Это было более или менее точно. Был вопрос, когда я вступил в Бейтар, и под ним — правильный ответ. Был вопрос о должностях, которые я занимал, и под ним — мой полный ответ. Был также вопрос о числе встреч с Жаботинским, в ответе на который следователь написал «неоднократно».

—    Это довольно точно, гражданин следователь, — ответил я на вопрос. — Но жаль, что вы не внесли в протокол несколько вещей, которые я сказал, и я попросил бы их добавить.

—    Не буду ничего добавлять, — сердито ответил следователь. — Думаете, я внесу в протокол всю чепуху, которую вы здесь рассказали? Я не обязан заполнять эти листы вашей риторикой. Протокол пишу я, а не вы.

—    Да, но протокол должен быть полный, — пытался я убедить следователя.

—    Ничего не добавлю, — упрямо ответил он. — В суде сможете сказать все, что не вошло в протокол.

—    Значит, будет суд? — спросил я с внутренней дрожью и радостью одновременно.

—    Конечно, будет суд. Вы находитесь в Советском Союзе, и у нас каждому человеку, даже преступнику, дается возможность защищать себя. Теперь подпишите.

Я еще немного поколебался. «Может быть, мне поможет, — подумал я (святая наивность!), — если он внесет в протокол мой рассказ о социальном происхождении членов Бейтара, о том, что еще подростком мне приходилось давать частные уроки и этим помогать семье?» Но было ясно, что он не добавит ничего к своему короткому переписанному начисто сочинению. Против написанного я не возражал — я мог снова повторить те же слова и подписаться под ними. Слова про предстоящий суд и возможность защищаться мое сознание тоже не отвергло. Поэтому я протянул руку к протоколу, но следователь дал мне вначале первую страницу, исписанную аккуратным почерком, и я поставил подпись в самом ее уголке. Вторая страница была исписана наполовину, и я хотел поставить свою подпись на некотором расстоянии от нижней строки. Следователь заметил, что мне следует подписаться непосредственно под последней строкой, чтобы никто не мог ничего дописать. Какой педантизм!

—    Ну, теперь можете вернуться в камеру.
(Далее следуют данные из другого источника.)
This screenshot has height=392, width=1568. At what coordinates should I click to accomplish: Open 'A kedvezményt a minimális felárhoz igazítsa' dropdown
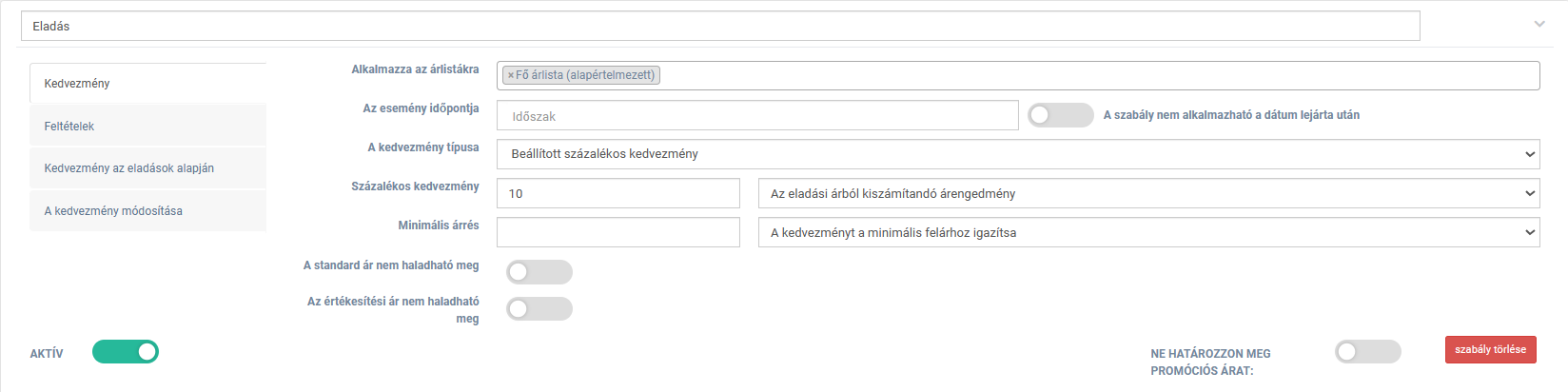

Жалобы имеются?

—    Нет, у меня нет жалоб, но я прошу вернуть мне две книги, которые у меня отняли здесь в тюрьме вместе с личными вещами.

—    Я этим поинтересуюсь, но не знаю, имеете ли вы право читать в камере.

Он повернулся к двери, чтобы позвать конвоира. В этот момент у меня мелькнула идея:

—    Гражданин следователь, — обратился я к нему, встав из-за стола, — я бы попросил пригласить завтра переводчика. Я понимаю, правда, все, что вы мне говорите, но не знаю русский настолько хорошо, чтобы точно и полностью выразить свои мысли. Отвечая на вопросы, я часто не нахожу нужных слов.

—    По-моему, вы знаете русский достаточно хорошо, и при желании могли бы давать полные и точные ответы. Но ладно, на следующую беседу постараюсь пригласить переводчика.

Он так и сказал: «На беседу».

Я поблагодарил следователя, и меня отвели в камеру.

Дверь камеры отворилась, разбудив моих соседей.

—    Все в порядке? — раздался шепот.

—    В порядке, в порядке, у нас была «беседа». Я хочу спать.

—    Спокойной ночи, завтра поговорим.

Ночи оставалось совсем немного. С первым лучом солнца в воздухе Лукишек пронесся резкий и острый как бритва сигнал: «Подъем!»